The ability of Rooj Alwazir, Noor Behram, and Mahwish Chishty to capture the asymmetrical nature of drone operations and produce a counternarrative of it is reinforced by the discourse their artwork carries around questions of nearness, distance, and the production of a range of modes of being in the ‘world’ and in relation to those who have the power to see from above. As opposed to spatial, geographic, territorial, and temporal constraints associated with more traditional forms of warfare, drone technologies are able to, from home, shift the battlefield abroad, while legitimising the killing of large numbers of civilians under a tenuous narrative of targeted killings and precision strikes.

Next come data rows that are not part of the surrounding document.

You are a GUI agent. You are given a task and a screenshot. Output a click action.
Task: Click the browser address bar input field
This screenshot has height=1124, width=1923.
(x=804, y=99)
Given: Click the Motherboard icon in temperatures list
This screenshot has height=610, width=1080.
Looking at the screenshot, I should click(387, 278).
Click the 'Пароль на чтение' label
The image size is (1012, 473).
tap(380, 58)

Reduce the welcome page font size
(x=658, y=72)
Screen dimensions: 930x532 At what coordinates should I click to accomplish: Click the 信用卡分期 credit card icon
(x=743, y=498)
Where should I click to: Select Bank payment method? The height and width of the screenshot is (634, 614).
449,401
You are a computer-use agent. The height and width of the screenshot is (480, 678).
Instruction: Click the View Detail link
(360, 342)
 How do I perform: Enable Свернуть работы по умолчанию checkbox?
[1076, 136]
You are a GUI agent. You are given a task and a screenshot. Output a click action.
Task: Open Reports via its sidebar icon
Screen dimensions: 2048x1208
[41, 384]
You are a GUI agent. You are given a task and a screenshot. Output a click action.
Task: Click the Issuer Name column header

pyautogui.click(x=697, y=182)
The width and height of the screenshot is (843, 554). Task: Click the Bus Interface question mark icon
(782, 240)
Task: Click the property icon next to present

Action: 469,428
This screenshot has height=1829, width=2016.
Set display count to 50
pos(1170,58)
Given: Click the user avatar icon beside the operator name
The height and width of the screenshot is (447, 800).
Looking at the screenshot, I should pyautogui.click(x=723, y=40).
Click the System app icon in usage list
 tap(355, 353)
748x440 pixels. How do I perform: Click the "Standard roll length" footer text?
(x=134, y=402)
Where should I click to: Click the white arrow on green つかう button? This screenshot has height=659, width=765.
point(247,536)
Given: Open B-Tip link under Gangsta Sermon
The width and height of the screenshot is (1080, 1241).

The advocation of these narratives results in and is predicated upon what appears to be an effective reframing of drone technologies into a debate between global violence being fought at home and global violence being fought abroad from home by surveilling a human figure, entrapping their subjectivity within an animalising gaze of a drone, and ‘antiseptically’ killing them from a distance without damage to home (Pugliese, Citation2013: 193).

Examining the work of Alwazir, Behram, and Chishty in light of philosophical accounts of nearness and animality not only presents an understanding of the points at which Agamben departs from Heidegger, but, more importantly, illuminates the reductive discourses of the world as drone image and is a critique of the extra-juridical processes of imposing enduring anthropocentric hierarchies of power through human-animal dichotomies. The creation of a nearness between these dichotomies, as I have demonstrated in this article, necessitates and establishes new modes of being, shared visions of being-with, and inclusive propositions of openness.

Notes

1 Wilcox quotes US Air Force officer Matt J. Martin who published Predator: The Remote-Control Air War Over Iraq and Afghanistan: A Pilot’s Story which he dedicates ‘To the men and women of the United States Air Force: unblinking, persistent and always on target’, thus highlighting the all-seeing, omnipresence of a drone’s vision. Watching life below, Martin ‘felt a bit like an omnipotent god with a god’s seat above it all’ (Martin, Citation2010: 121).

2 For an analysis of the colonial legacies and security policies shaping Pakistan’s FATA region from its establishment in 1947 up to its merger with the neighbouring Khyber Pakhtunkhwa province in 2018, see Yousaf (Citation2021). For an exploration of constitutional, economic, political, and administrative reforms shaping the relationship between FATA and Pakistan’s central government, see Ali and Rehman (Citation2013. ).

3 ‘Landscapes’, along with more of Alwazir’s work, is available to view on her website Rooj Alwazir, <roojalwazir.com> [accessed 03 July 2022].